Un’altra conseguenza delle crisi del sistema di welfare locale che questa vicenda lascia emergere chiaramente è che gli operatori vengono messi in una posizione nella quale vengono percepiti solo con una funzione di controllo e contenimento del disagio sociale e in questo ruolo sono costretti a mettere in pratica le loro azioni. Inoltre nessuna organizzazione (privata o pubblica) del sociale cittadino si è mai realmente interessata alla questione delle occupazioni abitative. Mentre il giorno dopo lo sgombero tutti dichiaravano il grande valore dell’esperienza dell’Ex-Telecom, nei suoi 10 mesi di vita ben in pochi si sono affacciati per guardare, capire e cercare di collaborare con quella situazione.
Dunque da dove ripartire? Come rimettere insieme il senso del proprio agire per chi lavora nei servizi e sempre più si troverà coinvolto in dinamiche così laceranti? Si può pensare ad un dialogo con i movimenti portatori e sperimentatori di pratiche sociali innovative o dobbiamo continuare a pensare ad operazioni di ordine pubblico come unico incontro formale tra le parti? Sono domande queste che rimangono aperte e sulle quali è utile aprire una riflessione, il più ampia possibile.

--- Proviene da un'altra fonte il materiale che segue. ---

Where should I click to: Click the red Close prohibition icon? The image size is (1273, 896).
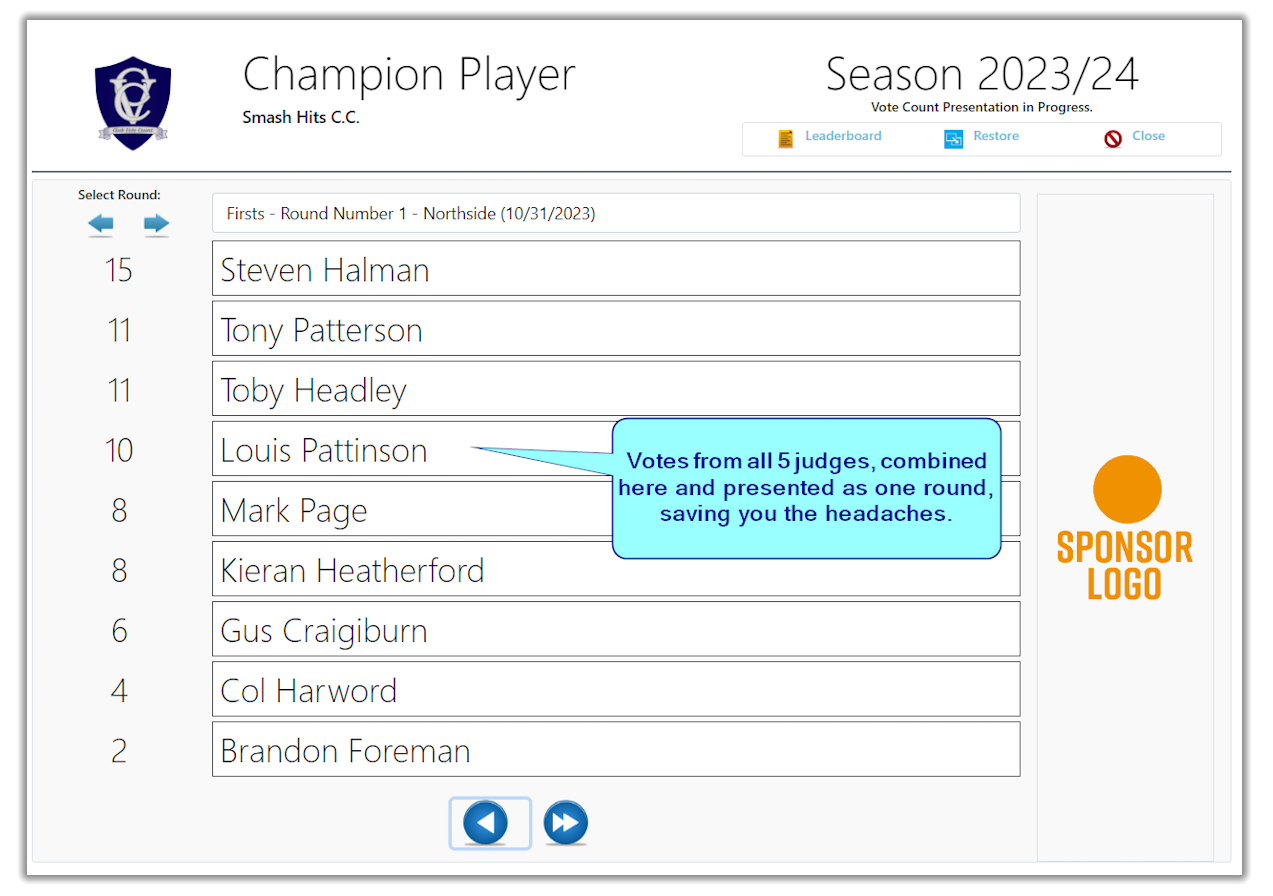pyautogui.click(x=1113, y=137)
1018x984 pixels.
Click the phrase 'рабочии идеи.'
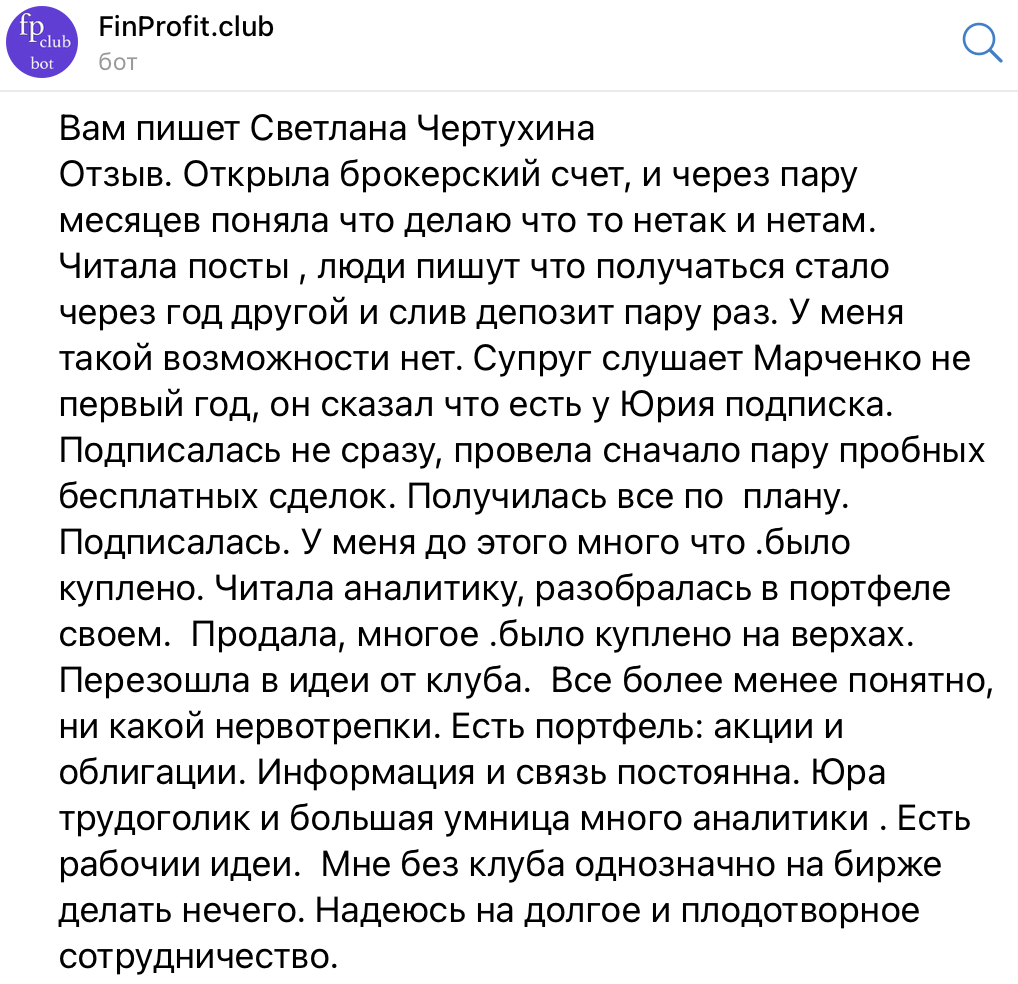point(180,865)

Per quello che possiamo qui narrare uno dei tanti segnali che viene da questa vicenda è che sia durante l’occupazione che nelle settimane successive allo sgombero molti operatori sociali si sono attivati e, in forme più o meno organizzate di militanza, hanno interagito con quella esperienza. Nella consapevolezza che i militanti devono sempre più agire nelle pratiche sociali per riuscire a modificare il reale (come stanno facendo gli attori dell’occupazione in questione e di altre) è fondamentale che la dimensione e la riflessione politica debba essere sempre più presente in chi lavora in questo settore che altrimenti, come abbiamo detto, rischia di svolgere un ruolo di mero esecutore e controllore sociale. Ruolo questo che, come logico, invece di rendere autonome le vittime e chi subisce il sistema economico ne riproduce la dipendenza. Ad oggi un simile scambio di azioni e riflessioni sembra essere praticabile solo a livello “base” di militanza e impegno di singoli e gruppi che vogliano darsi il compito di sperimentare non solo “buone pratiche”, ma nuove forme di intervento sociale e politico all’altezza dei tempi.
Intanto l’Ex-Telecom resta vuota e presidiata 24 ore su 24 da sicurezza privata, mentre come racconta una ragazzina vicina di casa della vecchia occupazione, il parco a metà tra il Comune e l’occupazione, prima luogo di incontro di tanti bambini ed adolescenti del quartiere, con lo sgombero avvenuto il 20 ottobre è ora molto più vuoto.